NSN will be supplying its Single RAN (radio access network) superior technology to Tele2’s 2,600 MHz and 800 MHz frequency band. Its RAN technology is well supported with Flexi Multiradio 10 Base Station. Moreover, NSN will install its NetAct network management system for better configuration, monitoring and optimal network utilization.

NSN is on the verge of winning a $200-million deal from Vodafone Group Plc.’s (VOD - Analyst Report) Indian division. Per the deal, NSN will be upgrading Vodafone’s GSM and 3G networks in 19 and 6 circles, respectively.

Last month, NSN also won a $200-million contract from Mobile TeleSystems (MTS), a leading telecom operator in Russia, to supply instruments for the deployment of 4GLTE technology across Moscow and Central Russia.

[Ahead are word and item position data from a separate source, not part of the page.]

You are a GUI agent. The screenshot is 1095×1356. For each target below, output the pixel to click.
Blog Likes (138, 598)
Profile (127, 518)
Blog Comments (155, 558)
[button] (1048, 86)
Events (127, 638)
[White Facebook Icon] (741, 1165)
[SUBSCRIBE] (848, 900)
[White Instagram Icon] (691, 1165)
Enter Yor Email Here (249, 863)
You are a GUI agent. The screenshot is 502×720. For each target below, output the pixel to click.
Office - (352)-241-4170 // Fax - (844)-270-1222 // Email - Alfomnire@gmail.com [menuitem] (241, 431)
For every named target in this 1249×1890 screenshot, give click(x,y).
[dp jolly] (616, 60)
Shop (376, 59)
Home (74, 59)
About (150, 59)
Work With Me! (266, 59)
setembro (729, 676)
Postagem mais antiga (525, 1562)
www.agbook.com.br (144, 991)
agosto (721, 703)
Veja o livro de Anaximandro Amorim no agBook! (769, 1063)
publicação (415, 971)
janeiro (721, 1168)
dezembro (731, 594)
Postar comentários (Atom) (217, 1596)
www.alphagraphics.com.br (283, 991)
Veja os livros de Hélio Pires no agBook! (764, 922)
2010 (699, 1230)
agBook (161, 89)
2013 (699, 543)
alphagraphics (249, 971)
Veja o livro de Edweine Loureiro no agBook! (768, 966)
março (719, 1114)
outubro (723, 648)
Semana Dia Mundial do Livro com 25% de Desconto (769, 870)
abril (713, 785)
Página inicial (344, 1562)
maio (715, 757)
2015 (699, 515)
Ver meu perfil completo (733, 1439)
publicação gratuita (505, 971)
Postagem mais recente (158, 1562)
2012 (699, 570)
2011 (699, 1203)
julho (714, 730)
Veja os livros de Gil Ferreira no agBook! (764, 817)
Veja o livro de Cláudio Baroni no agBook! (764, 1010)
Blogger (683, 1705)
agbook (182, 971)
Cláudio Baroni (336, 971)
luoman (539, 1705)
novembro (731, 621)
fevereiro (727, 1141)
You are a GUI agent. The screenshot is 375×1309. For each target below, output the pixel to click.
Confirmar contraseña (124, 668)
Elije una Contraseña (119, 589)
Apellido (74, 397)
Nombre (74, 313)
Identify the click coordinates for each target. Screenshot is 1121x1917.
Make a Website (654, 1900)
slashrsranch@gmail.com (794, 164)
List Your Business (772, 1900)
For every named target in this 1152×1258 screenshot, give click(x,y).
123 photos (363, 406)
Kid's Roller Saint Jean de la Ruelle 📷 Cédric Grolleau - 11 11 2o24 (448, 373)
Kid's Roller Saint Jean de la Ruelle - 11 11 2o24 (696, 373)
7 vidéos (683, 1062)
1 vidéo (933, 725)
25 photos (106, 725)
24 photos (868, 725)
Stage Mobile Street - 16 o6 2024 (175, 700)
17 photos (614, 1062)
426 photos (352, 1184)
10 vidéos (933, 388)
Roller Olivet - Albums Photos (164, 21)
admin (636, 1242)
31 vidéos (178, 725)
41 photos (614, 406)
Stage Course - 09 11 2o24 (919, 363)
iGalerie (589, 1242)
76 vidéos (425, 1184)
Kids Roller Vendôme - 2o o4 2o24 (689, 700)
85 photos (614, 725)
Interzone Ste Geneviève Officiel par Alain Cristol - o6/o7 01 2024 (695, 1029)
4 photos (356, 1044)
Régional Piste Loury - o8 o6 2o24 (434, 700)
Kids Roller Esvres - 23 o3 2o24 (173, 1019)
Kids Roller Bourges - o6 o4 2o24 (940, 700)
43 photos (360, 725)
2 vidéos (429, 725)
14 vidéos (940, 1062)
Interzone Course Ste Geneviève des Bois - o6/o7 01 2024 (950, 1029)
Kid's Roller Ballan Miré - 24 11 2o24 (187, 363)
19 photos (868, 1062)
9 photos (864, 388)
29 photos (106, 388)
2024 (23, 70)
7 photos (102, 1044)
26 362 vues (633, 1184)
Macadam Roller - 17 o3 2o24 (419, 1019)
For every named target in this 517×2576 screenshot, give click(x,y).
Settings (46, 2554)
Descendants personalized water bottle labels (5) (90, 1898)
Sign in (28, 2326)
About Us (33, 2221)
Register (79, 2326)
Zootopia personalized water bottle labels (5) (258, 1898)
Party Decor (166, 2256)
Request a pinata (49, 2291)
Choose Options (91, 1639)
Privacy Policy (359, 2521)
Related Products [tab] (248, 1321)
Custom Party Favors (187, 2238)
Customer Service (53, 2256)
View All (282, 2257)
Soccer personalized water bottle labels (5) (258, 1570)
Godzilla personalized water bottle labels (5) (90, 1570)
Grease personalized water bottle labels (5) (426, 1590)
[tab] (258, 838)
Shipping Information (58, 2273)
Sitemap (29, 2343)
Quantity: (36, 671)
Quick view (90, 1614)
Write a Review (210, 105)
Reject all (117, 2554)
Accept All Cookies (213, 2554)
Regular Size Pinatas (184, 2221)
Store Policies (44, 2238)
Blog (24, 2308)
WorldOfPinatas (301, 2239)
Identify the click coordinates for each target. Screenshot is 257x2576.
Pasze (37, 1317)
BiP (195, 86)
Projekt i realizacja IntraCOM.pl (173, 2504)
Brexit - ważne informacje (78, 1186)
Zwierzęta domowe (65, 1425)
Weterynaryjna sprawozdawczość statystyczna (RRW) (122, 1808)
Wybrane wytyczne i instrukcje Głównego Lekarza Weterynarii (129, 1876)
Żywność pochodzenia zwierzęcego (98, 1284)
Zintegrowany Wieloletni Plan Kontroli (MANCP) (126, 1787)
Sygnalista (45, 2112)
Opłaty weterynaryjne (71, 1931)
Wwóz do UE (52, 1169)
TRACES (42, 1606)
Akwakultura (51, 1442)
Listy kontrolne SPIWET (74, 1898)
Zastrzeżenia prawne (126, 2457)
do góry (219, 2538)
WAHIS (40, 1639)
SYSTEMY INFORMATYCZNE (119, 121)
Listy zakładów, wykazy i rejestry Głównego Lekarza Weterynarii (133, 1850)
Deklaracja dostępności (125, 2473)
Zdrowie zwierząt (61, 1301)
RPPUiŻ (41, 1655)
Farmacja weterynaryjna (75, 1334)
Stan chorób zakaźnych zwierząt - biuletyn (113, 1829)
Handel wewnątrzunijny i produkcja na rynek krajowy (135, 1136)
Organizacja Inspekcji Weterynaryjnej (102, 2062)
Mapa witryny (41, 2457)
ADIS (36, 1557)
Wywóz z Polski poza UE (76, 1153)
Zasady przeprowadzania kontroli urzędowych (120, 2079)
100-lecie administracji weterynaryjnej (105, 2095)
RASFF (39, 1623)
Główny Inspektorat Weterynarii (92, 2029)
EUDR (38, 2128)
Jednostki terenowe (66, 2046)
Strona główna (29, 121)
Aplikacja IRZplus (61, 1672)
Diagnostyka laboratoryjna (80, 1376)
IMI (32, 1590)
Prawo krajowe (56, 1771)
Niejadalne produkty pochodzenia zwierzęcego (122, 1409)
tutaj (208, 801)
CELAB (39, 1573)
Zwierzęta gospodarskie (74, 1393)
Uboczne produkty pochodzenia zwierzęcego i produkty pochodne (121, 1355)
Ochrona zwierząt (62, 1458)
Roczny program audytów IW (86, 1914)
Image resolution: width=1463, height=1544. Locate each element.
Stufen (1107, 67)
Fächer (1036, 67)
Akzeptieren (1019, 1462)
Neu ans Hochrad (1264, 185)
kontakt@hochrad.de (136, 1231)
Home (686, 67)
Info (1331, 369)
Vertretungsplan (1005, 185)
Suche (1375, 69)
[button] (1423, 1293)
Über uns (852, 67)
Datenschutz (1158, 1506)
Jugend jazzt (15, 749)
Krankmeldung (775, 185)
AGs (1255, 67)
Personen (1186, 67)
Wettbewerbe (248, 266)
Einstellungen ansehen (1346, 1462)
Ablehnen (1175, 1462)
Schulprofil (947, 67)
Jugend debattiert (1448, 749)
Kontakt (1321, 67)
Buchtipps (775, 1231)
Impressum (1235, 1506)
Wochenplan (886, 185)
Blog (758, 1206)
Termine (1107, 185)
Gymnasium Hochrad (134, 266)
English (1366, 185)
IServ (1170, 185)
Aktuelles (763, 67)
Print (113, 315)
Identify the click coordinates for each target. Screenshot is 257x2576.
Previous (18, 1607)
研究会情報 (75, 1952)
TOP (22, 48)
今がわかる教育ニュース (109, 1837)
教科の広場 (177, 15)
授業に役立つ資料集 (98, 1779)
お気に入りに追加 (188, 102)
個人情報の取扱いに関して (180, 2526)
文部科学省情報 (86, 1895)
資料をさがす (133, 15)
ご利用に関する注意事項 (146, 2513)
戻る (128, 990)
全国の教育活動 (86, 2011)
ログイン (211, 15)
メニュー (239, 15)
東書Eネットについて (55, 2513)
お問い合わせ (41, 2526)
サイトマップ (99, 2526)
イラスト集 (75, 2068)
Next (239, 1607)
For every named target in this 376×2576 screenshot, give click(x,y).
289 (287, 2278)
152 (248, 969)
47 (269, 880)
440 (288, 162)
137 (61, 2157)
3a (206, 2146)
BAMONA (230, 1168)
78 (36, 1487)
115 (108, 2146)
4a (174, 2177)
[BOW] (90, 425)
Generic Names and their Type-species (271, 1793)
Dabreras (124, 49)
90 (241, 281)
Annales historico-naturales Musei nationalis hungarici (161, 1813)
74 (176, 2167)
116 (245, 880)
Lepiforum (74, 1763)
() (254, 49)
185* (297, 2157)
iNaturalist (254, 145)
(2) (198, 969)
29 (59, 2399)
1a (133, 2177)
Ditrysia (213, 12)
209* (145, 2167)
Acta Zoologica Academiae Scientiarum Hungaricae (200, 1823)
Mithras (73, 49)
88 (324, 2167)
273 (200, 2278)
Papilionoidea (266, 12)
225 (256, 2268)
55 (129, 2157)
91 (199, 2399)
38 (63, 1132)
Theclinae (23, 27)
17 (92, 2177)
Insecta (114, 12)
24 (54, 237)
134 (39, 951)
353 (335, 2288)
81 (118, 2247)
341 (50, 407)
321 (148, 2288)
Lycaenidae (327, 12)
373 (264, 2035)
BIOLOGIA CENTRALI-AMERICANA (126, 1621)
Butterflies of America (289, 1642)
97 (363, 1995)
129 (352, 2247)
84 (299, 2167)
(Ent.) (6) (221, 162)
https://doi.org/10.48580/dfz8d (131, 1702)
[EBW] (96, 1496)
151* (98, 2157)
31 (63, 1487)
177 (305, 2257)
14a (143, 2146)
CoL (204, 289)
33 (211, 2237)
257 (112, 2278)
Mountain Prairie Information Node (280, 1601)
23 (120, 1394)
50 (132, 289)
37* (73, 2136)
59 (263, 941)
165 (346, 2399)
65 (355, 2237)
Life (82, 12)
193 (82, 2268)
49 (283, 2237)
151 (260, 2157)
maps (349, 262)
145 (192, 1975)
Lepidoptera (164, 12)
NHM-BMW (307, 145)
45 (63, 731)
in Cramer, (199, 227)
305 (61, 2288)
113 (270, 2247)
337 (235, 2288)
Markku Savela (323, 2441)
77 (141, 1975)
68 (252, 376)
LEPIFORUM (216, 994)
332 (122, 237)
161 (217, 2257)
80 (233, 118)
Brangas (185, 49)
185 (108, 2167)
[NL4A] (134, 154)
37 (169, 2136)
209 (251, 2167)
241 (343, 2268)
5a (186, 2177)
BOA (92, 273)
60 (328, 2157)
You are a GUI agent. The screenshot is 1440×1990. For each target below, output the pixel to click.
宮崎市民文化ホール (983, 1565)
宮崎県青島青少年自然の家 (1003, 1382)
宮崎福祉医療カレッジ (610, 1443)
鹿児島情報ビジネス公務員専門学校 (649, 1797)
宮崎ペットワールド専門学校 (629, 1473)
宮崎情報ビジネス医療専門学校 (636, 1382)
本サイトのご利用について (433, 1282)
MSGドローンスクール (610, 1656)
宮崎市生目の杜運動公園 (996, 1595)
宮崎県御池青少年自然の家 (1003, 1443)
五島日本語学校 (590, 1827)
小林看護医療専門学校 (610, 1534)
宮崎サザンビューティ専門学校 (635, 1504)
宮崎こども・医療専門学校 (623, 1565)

NSN’s 4GLTE equipment are widely used and are hugely popular after Ericsson (ERIC - Analyst Report) and Huawei. In the recently concluded second-quarter 2013, the NSN segment generated $3.64 billion of revenues. With 28% contribution, Europe was one of the leading contributors. Thus, we believe that wining such major contracts in Europe and Asia will certainly bolster the company’s top line.

NSN was a 50-50 joint venture between Nokia and German-based Siemens AG until the former acquired NSN completely for $2.15 billion. Nokia paid $2.15 billion to acquire NSN completely.

Nokia currently carries a Zacks Rank #3 (Hold).